Saturday, November 15, 2014

Screen 1

 


 I've been playing around with my little free image editing program HeliosPaint, which runs in Java so can be used on a Mac -- not sure what all that means but it does what my old favorite editing program did that came on my first computer, a Windows machine in the late 1990s I guess it was, a big Dell that ran on coal. Heliospaint has never run exactly perfectly on any of my Apple laptops but the glitches were of the type where the program's display was a little off and didn't really affect the image you were editing. When I went to download HeliosPaint for the new laptop I just bought I found it to be a new and slightly improved version. It has fewer of of the display glitches but it has trouble loading the original image or adding images. It takes awhile to do it and then it loads several of them on top of each other so you have to work around that by using the top image and erasing the parts of the others that are showing.

Coincidentally, I made this image using a photo that I think I got from the Albuquerque Journal, of people protesting the state's plan to dam up the pristine Gila River in southwest New Mexico. The coincidence is that Jim Baca wrote about the project today at his Only In New Mexico blog. I hadn't understood what it was all about until now, only that some people who seemed to be in the environmentalist camp opposed it. I didn't know who the other side was.

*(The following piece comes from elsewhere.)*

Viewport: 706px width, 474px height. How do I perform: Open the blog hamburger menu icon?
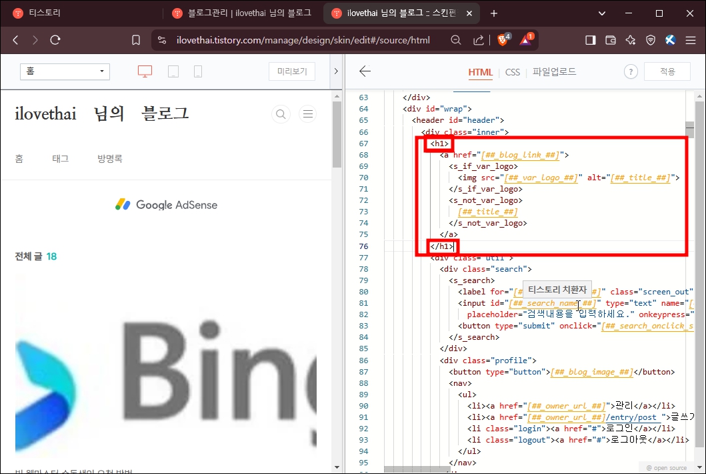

That's the problem with the Journal. It skews the news to protect people it likes -- the police administration, the Republican mayor, Republicans in general, polluters -- in this case the Republican governor Susanna Martinez, who wants to dam up the river so a few farmers can irrigate with it, but I'd seen nothing about the governor's role in it in the stories I'd read about it in the Journal. The stories I'd read made it seem that it was just something that was happening, as if the project had appeared on someone's desk and was being moved along by faceless bureaucrats and was probably something that couldn't be stopped. Because government.